Canning Perennials Garden
Wednesday 27th May
I'm feeling dreadfully homesick. How silly - home is cold and wintry. But I'm still enjoying myself, if that makes any sense.
Lilac Sign - Lilac Walk
Botanical Garden Visiting
Today we paid a short visit to Hamilton's Royal Botanical Gardens where I finally saw the famous Rock Garden. The new growth on the conifers was just so pretty - putting the artificial Moosey Christmas tree foliage to shame (as it should).
Nature 'does' rockeries better, too, but the Rock Garden was well worth a visit. The contrast between solid flat-faced grey slabs of rock and grids of one-colour tulip flowers was amusing but effective. And now I want some mass tulip plantings for the Moosey Garden. I have the mentality of a sweet-toothed five year-old in a cake shop.
We'll Gather Lilacs...
We also walked around the Lilac collection (over 600 varieties) in the Arboretum.
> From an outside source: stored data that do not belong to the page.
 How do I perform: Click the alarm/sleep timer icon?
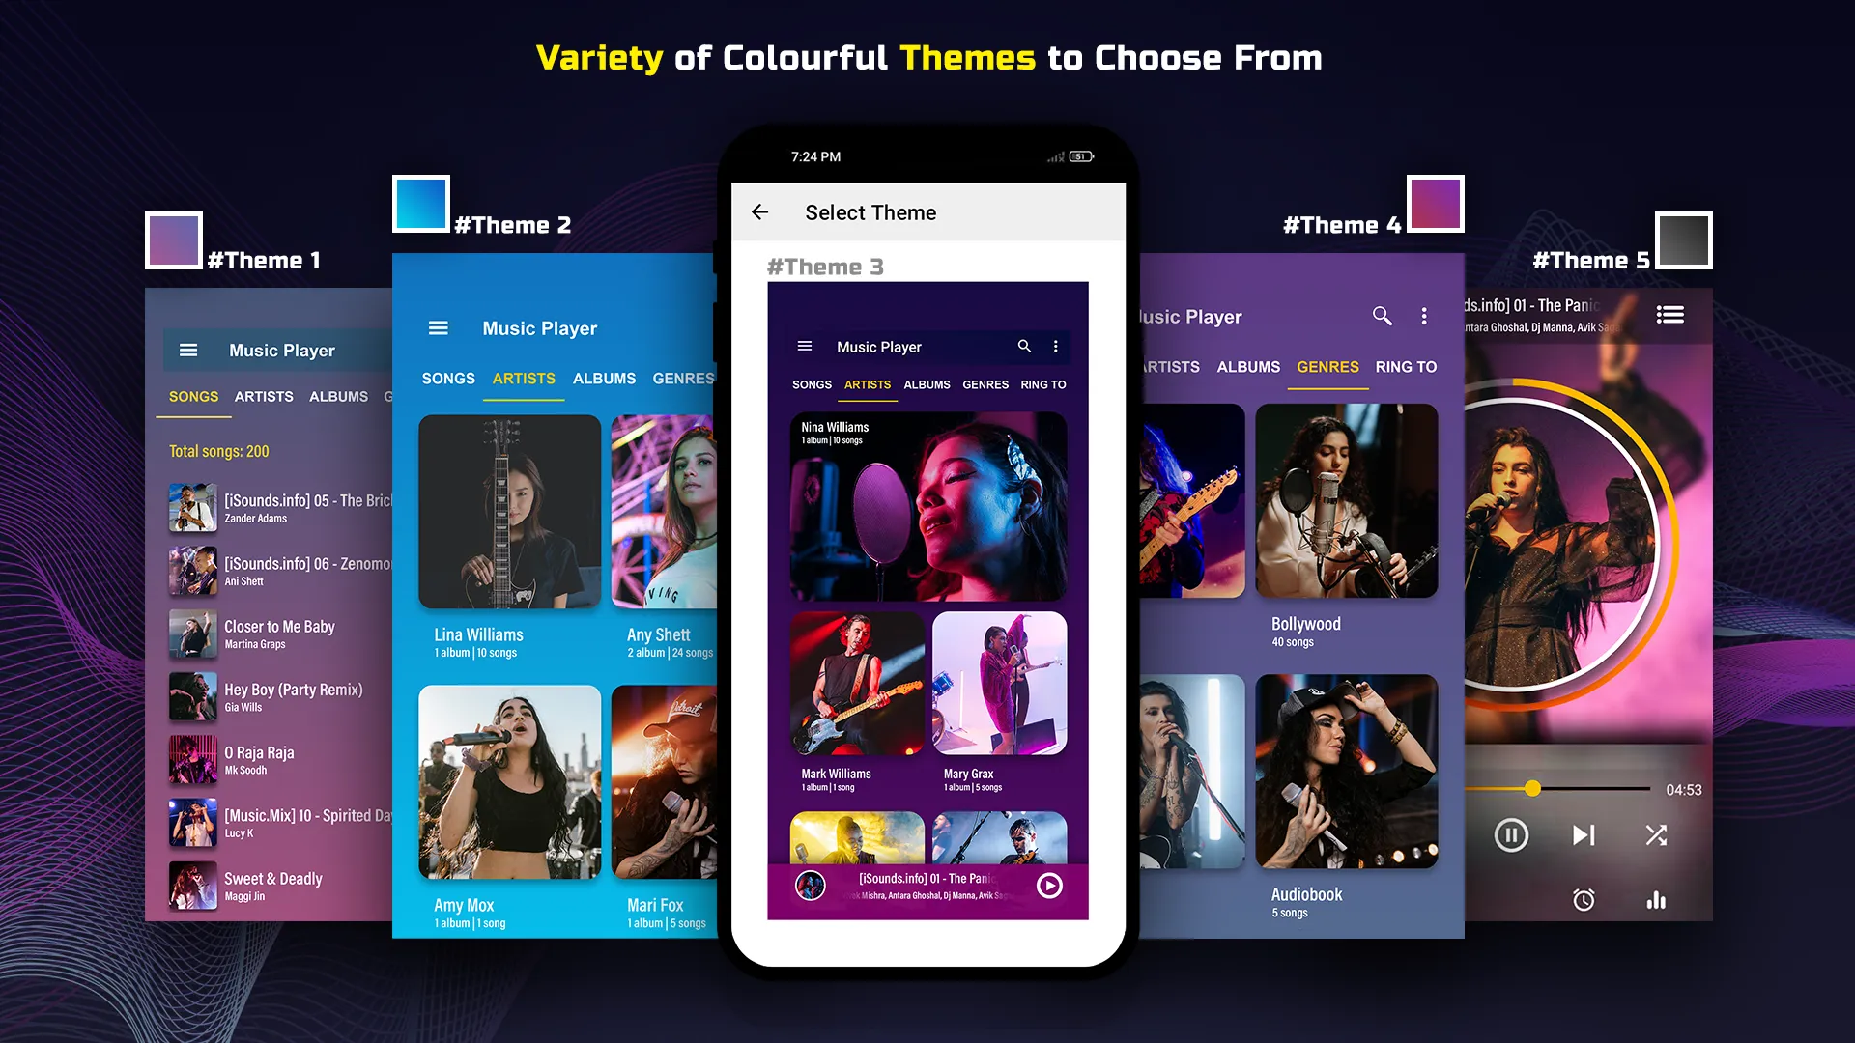1584,900
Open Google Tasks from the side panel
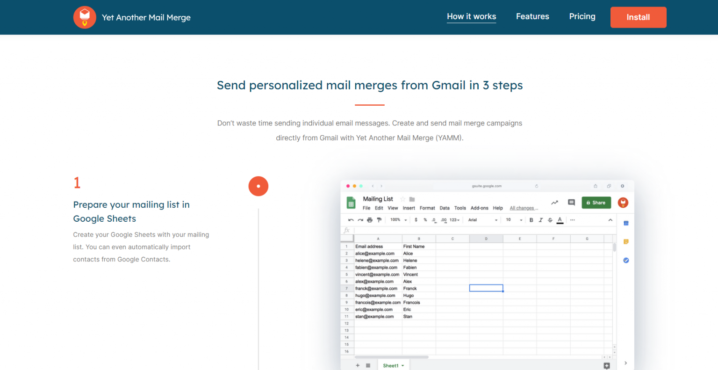The height and width of the screenshot is (370, 718). 625,260
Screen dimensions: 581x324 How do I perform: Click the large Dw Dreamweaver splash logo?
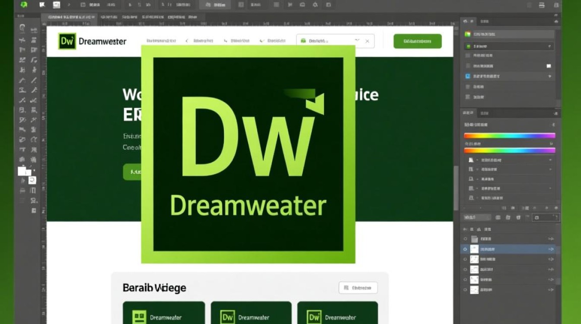pos(248,154)
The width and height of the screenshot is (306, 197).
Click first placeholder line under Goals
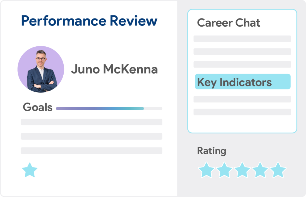[91, 122]
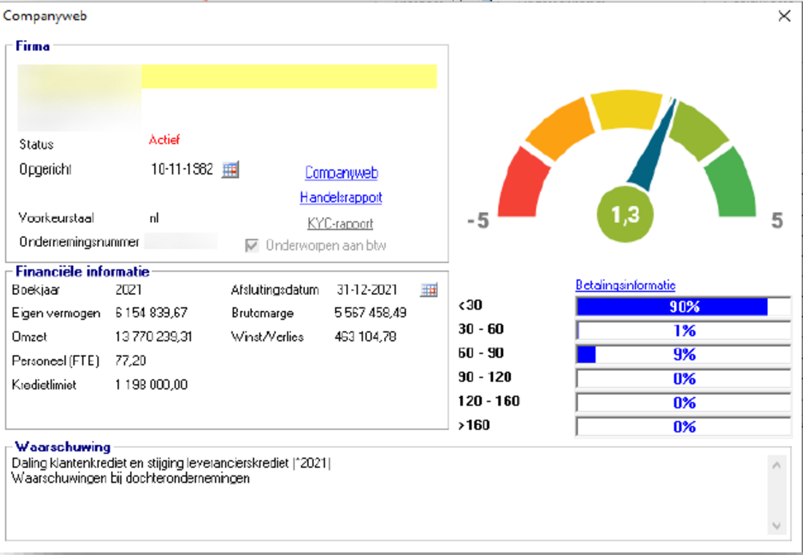
Task: Click the <30 days payment bar at 90%
Action: click(x=683, y=307)
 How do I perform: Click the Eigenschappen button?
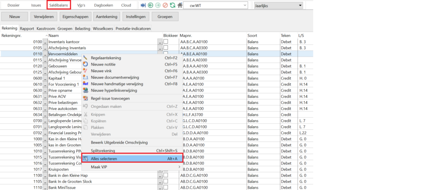(75, 17)
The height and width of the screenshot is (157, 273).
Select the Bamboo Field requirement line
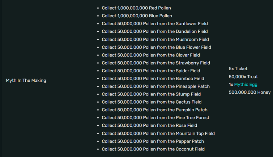tap(153, 79)
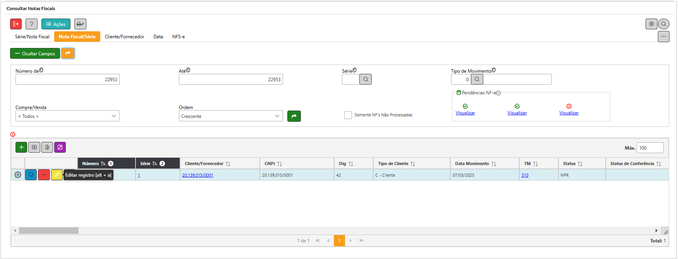The height and width of the screenshot is (259, 678).
Task: Click the purple expand grid icon
Action: point(60,147)
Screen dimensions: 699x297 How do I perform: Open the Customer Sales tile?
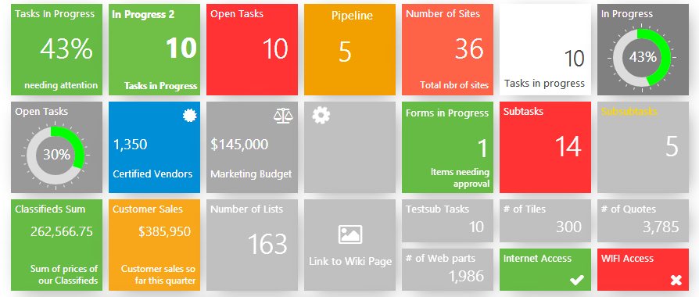coord(154,245)
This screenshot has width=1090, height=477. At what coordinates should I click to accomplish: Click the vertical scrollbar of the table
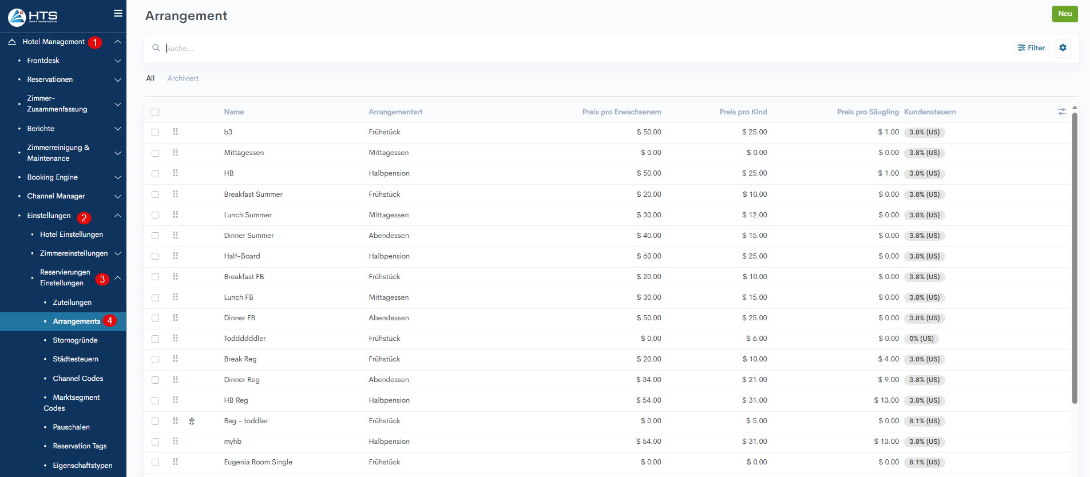(1074, 257)
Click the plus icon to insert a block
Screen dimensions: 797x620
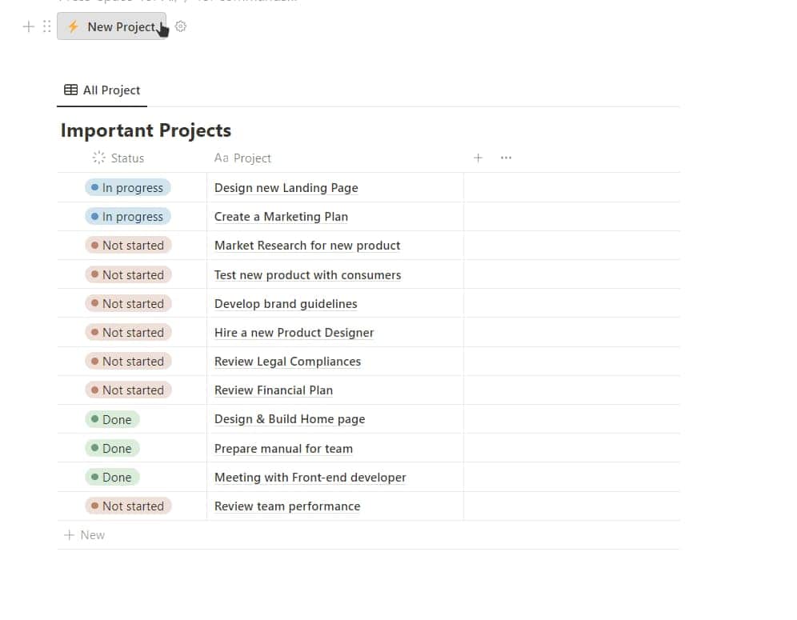pos(28,26)
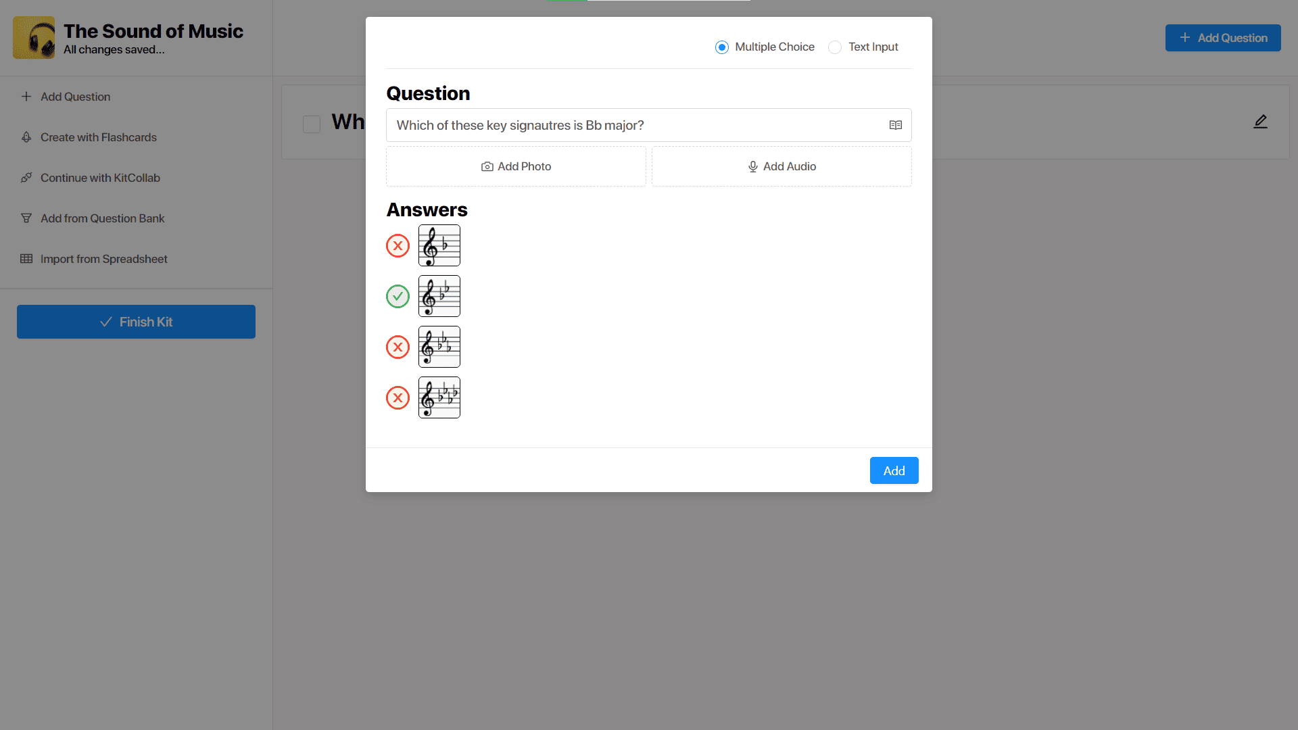The width and height of the screenshot is (1298, 730).
Task: Expand the Import from Spreadsheet option
Action: [103, 258]
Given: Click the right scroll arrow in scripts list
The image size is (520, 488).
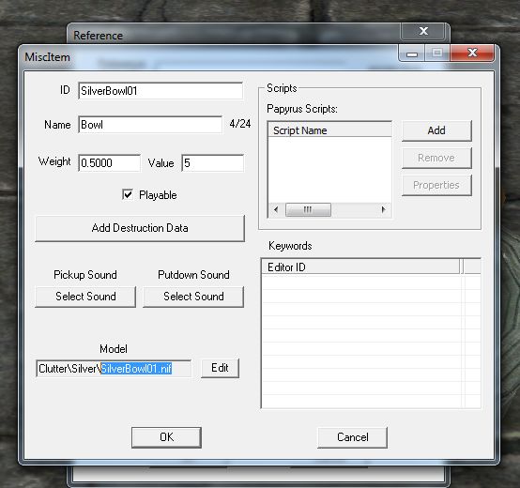Looking at the screenshot, I should click(383, 209).

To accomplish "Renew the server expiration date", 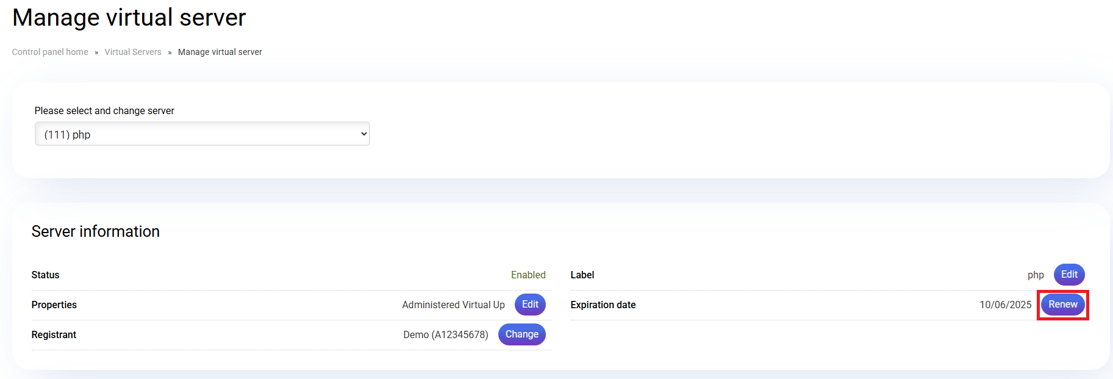I will click(x=1062, y=305).
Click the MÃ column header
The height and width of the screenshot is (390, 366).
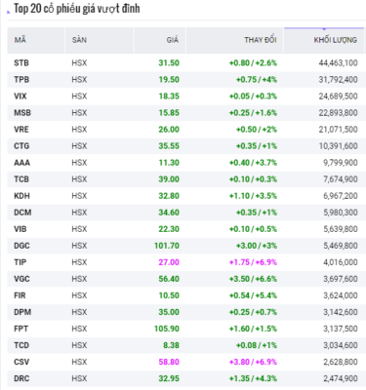(x=20, y=40)
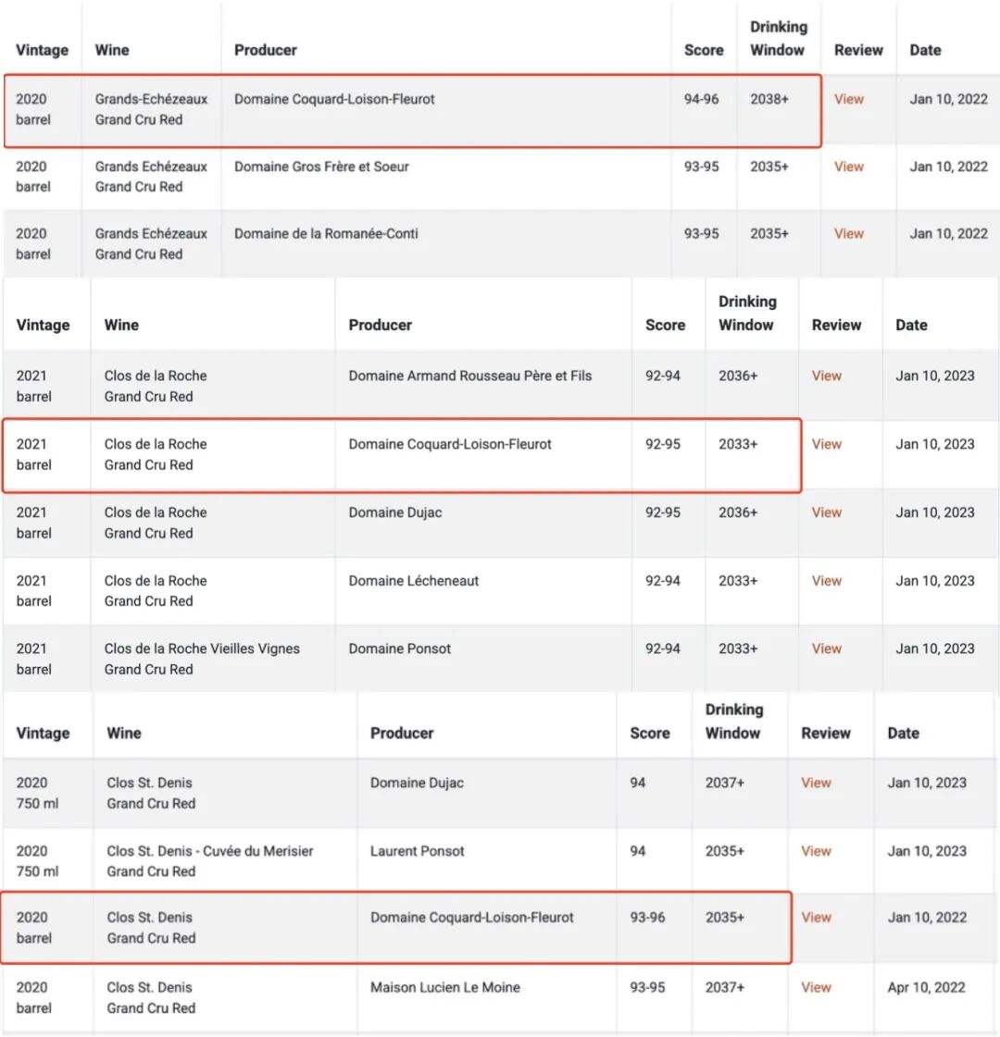View Domaine Dujac Clos St. Denis review
Image resolution: width=1000 pixels, height=1037 pixels.
pyautogui.click(x=816, y=783)
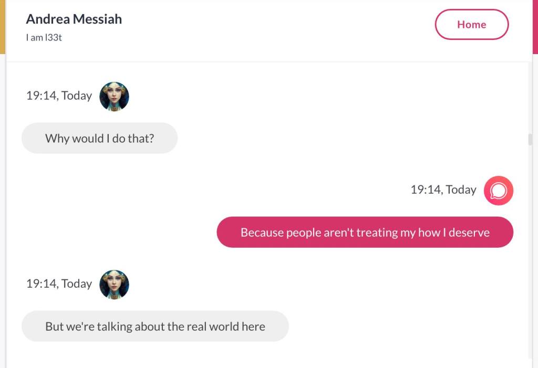This screenshot has width=538, height=368.
Task: Open avatar above "Why would I do that?"
Action: tap(114, 96)
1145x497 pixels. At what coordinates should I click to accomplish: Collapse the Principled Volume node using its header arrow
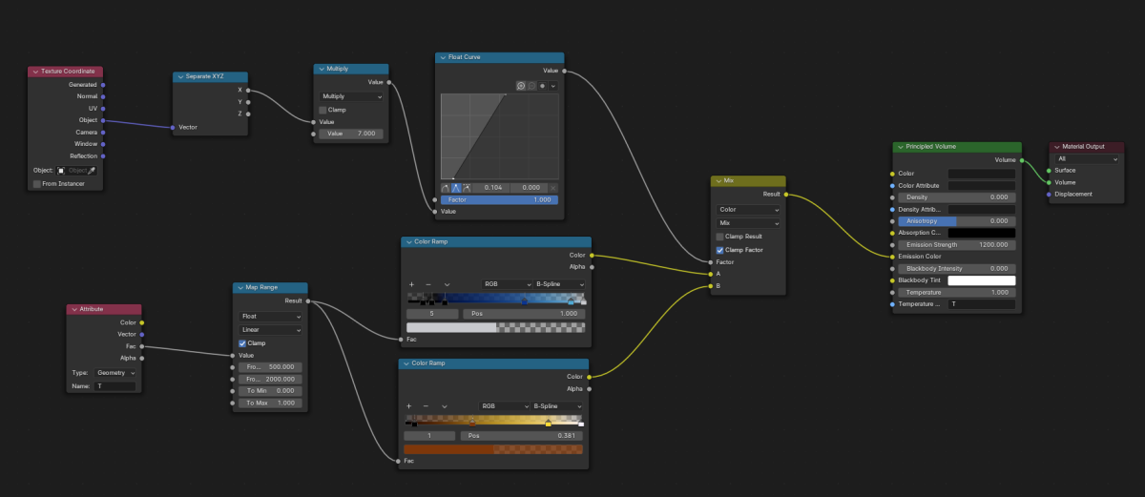[898, 147]
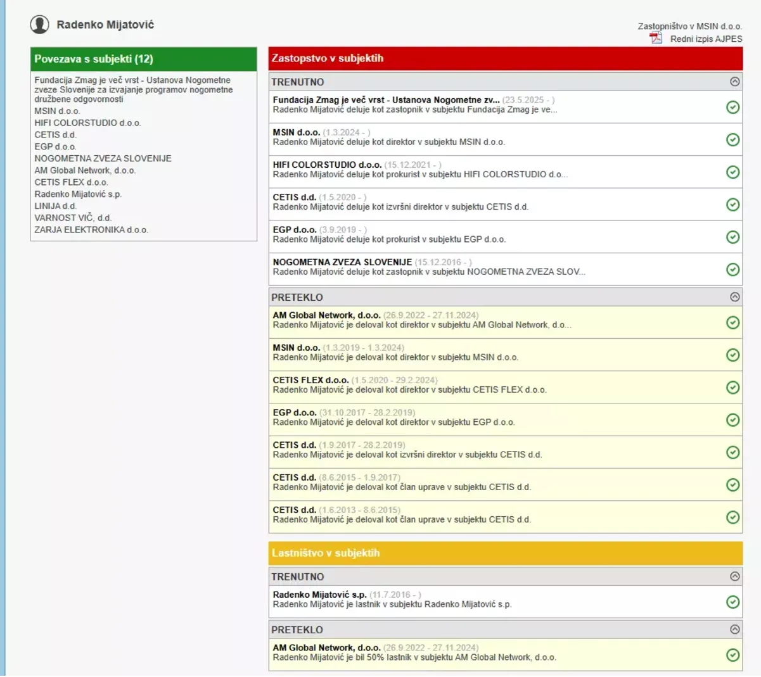Click the Lastništvo v subjektih yellow header
The width and height of the screenshot is (761, 677).
505,553
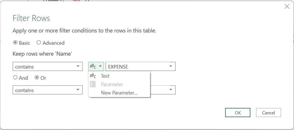Close the Filter Rows dialog with X
294x130 pixels.
(x=287, y=6)
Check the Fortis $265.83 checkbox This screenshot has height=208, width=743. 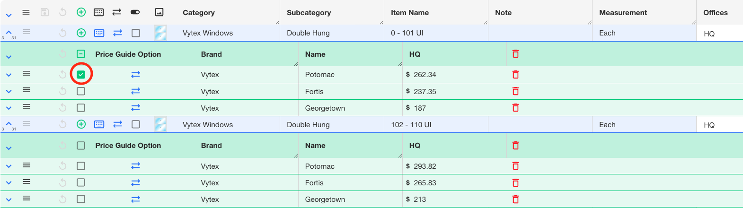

Such pretty colours - all the dilutions and saturations of the colour 'lilac'. Now I'd like some white hybrids for my garden. Ha! My list of things to buy when I get home gets even larger.
Thinking of Home
Thinking of home (as I am), I wonder what shape Tiger the Moosey fat cat is by now? Having a feeding station forever full of dried food in the kitchen will be her idea of cat-heaven. And Rusty the dog will be over-eating at his kennels.
Tulips in the Rock Garden
Meanwhile, Non-Gardening Partner is eating far too many North American donuts and sticky buns. A mass semi-diet will be required for the whole household.
Friday 29th May
Wow. We are back in Washington DC, having driven all day. Being mature adults, we have been playing car games - the 'Name the USA States Game' (all of them), and then 'I Spy' a number plate from each. It might interest the non-gardening reader to know our results. On the road from Buffalo to Rockville, Maryland we got all the state names, and saw 32 different state number plates - including an unlikely one from Alaska. That's 64%! Ha!
Goodbye North America!
Tomorrow we fly home. I am not allowing myself to write any gardening lists until I'm tucked into my seat on that first plane. I should be happily occupied for quite a while. I'll be back when I'm back, so to speak.